Editor’s Note: Last week, Education Sector released On Her Majesty’s School Inspection Service, which outlines how school inspections have become part of the accountability system in England. Would such a system work in the U.S.? We asked a variety of education experts to weigh in with their thoughts. We’ll share them throughout the week, and we encourage you to share your reactions as well. First up is a blog post by Patrick Riccards, who heads ConnCAN, one of the most influential state education advocacy organizations in the country.
At first blush, one can look at On Her Majesty’s School Inspection Service and wonder if there truly is relevance to the challenges currently facing state departments of education. The notion of “expert” inspection teams in the United Kingdom begins to sound a lot like the “swat teams” that were rumored as No Child Left Behind was launched, with experts parachuting into at-risk schools to determine if they were doing what NCLB proscribed.
But a closer look reveals some intriguing thoughts for some of the challenges facing our SEAs. With state after state grappling with how to build effective evaluation systems for educators, Her Majesty’s provides us some interesting discussion points.
By now, we all realize that effective educator evaluation requires multiple measures. While many want to focus on just the inputs that go into teaching – what our educators are bringing to the classroom – it is equally, if not more, important for us to focus on student achievement. And England makes clear that student learning is the most important element to its evaluation system. (As the report notes, Scotland and Wales have programs that differ from what Ofsted does in England.)
Student Achievement and Growth is measured by Academic Achievement, Learning and Progress, and Achievement Overall. Quality of Teaching is evaluated based on whether students are making exceptional progress and applying knowledge. Even Great Britain’s failing schools are ultimately assessed based on the progress they are making in achieving those student-focused measured in areas like Student Achievement and Quality of Teaching.

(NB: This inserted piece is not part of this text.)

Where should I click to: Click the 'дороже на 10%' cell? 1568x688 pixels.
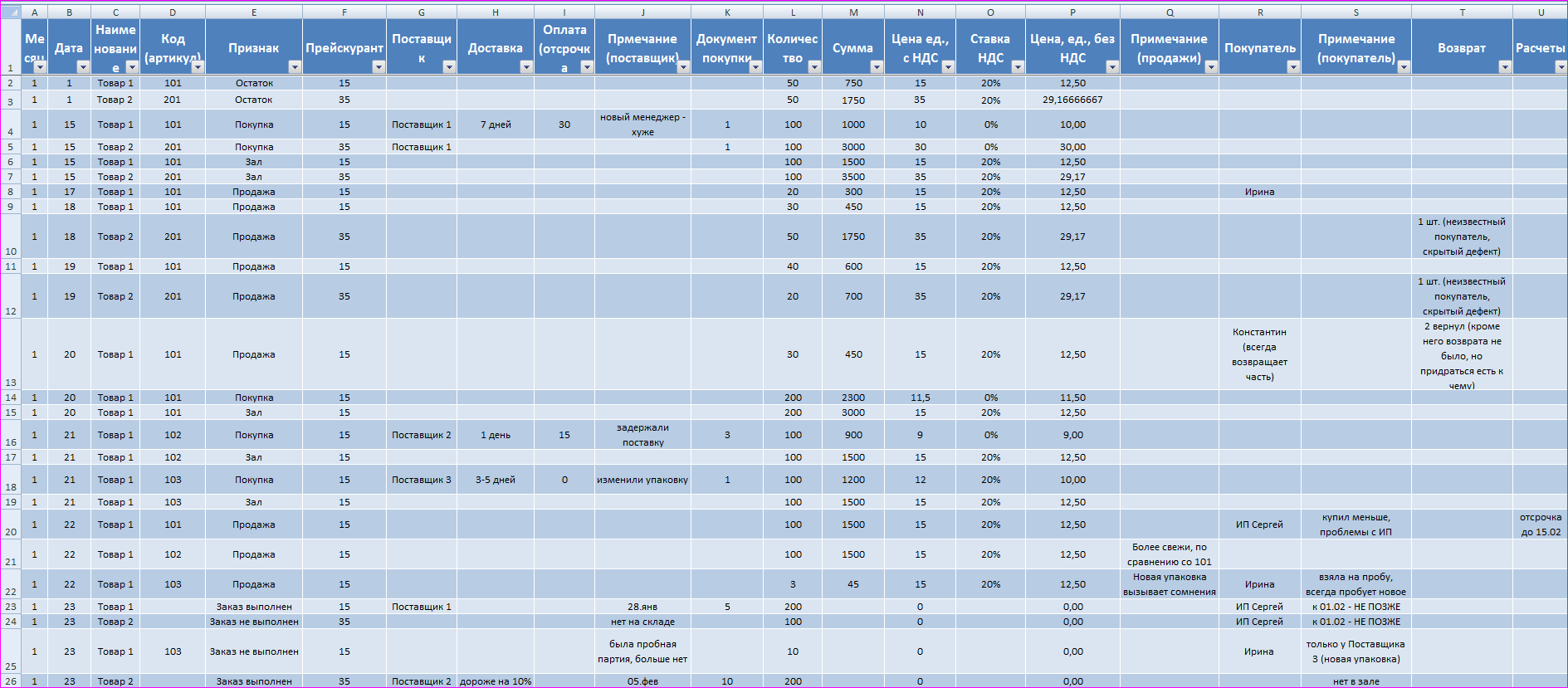(x=496, y=681)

Are there tough swallows here? Of course. While the English model has 27 specific areas that are measured, the vast majority of them, while student oriented, are not specifically student performance focused. And while multiple measures are important, we must be careful of any system that minimizes the importance of student achievement. At the end of the day, the true “return on investment” measure of our public schools is how well our students perform, be it on state proficiency exams, high school exit exams, or college entrance exams such as ACT and SAT. With 27 measures to a system, we run a real risk of losing that focus.

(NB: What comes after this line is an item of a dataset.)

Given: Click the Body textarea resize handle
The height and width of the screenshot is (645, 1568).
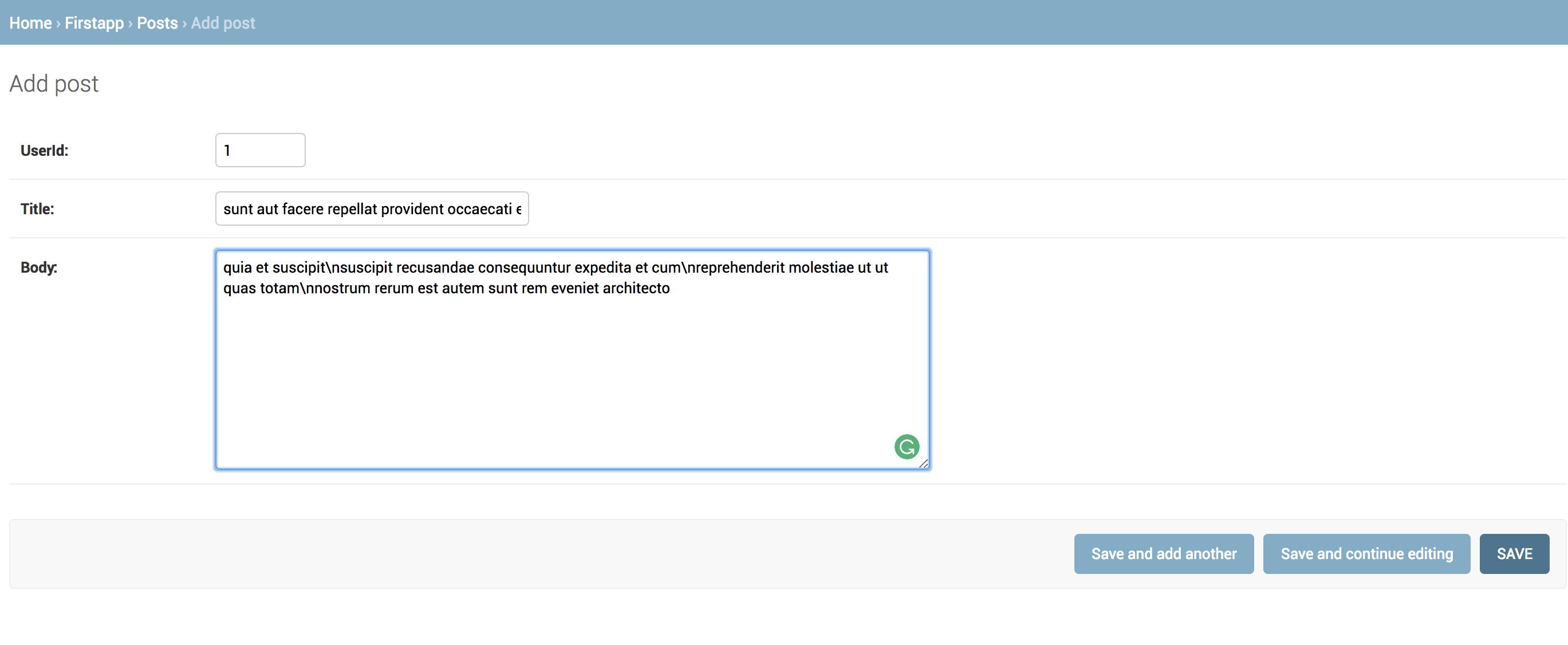Looking at the screenshot, I should 923,463.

And then there is the cost. Education Sector estimates that the adoption of an inspectorate model would cost upwards of $1.1 billion for the United States. In a state like Connecticut, such a system would cost nearly $19 million a year. And in a state trying to get out of a tough economic situation, $19 million can buy a lot of preK and can do a lot of good in helping provide resources for our lowest performing schools.
In my state of Connecticut, we have declared 2012 to be the Year for Education Reform. Gov. Dan Malloy hs issued a bold call for reform, identifying six guiding principles for our school reform efforts. Central to those principles is ensuring “that our schools are home to the very best teachers and principles – working within a fair system that values skill and effectiveness over seniority and tenure.”
To achieve this goal, we need to develop a fair evaluation system focused on providing every school and every classroom with great teachers and principals. That means establishing a strong state model educator evaluation system that includes student growth as a significant factor and requires every educator to be evaluated every year.
Implementing such a model is the challenge before Connecticut and many other states. If On Her Majesty’s School Inspection Service can help get us there, or at least help start a dialogue on what effective, student-focused evaluation looks like, then all of the better. Our schools have been shaken and stirred far too much when it comes to accountability and evaluation. We now need a model that ensures every student – regardless of race, family income, or zip code – has excellent educators … and that those educators are effectively evaluated every year.
—Guestblogger Patrick Riccards is CEO of ConnCAN, a statewide education reform advocacy organization in Connecticut.